GIVEN DATA:
┌────────
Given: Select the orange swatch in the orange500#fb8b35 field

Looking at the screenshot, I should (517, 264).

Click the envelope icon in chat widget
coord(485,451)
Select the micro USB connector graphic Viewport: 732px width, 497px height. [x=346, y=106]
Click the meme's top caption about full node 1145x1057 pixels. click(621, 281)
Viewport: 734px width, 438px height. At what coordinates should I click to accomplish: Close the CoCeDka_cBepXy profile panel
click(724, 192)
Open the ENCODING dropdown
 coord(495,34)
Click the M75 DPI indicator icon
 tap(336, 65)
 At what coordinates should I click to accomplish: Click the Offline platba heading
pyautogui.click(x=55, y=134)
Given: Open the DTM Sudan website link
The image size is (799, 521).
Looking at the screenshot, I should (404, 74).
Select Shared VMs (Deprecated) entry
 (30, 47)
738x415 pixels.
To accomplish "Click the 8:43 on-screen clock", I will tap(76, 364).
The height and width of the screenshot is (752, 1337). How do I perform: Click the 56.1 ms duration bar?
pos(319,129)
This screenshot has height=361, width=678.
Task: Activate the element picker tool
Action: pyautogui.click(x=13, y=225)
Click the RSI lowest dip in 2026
└────────
INSTRUCTION:
Retype every line of the listing above without any changes.

FULL ANSWER:
Given: Select the orange swatch in the orange500#fb8b35 field

Looking at the screenshot, I should (517, 264).

Click the envelope icon in chat widget
coord(485,451)
Select the micro USB connector graphic Viewport: 732px width, 497px height. [x=346, y=106]
Click the meme's top caption about full node 1145x1057 pixels. click(621, 281)
Viewport: 734px width, 438px height. At what coordinates should I click to accomplish: Close the CoCeDka_cBepXy profile panel
click(724, 192)
Open the ENCODING dropdown
 coord(495,34)
Click the M75 DPI indicator icon
 tap(336, 65)
 At what coordinates should I click to accomplish: Click the Offline platba heading
pyautogui.click(x=55, y=134)
Given: Open the DTM Sudan website link
The image size is (799, 521).
Looking at the screenshot, I should (404, 74).
Select Shared VMs (Deprecated) entry
 (30, 47)
738x415 pixels.
To accomplish "Click the 8:43 on-screen clock", I will tap(76, 364).
The height and width of the screenshot is (752, 1337). How do I perform: Click the 56.1 ms duration bar?
pos(319,129)
This screenshot has height=361, width=678.
Task: Activate the element picker tool
Action: pyautogui.click(x=13, y=225)
Click the RSI lowest dip in 2026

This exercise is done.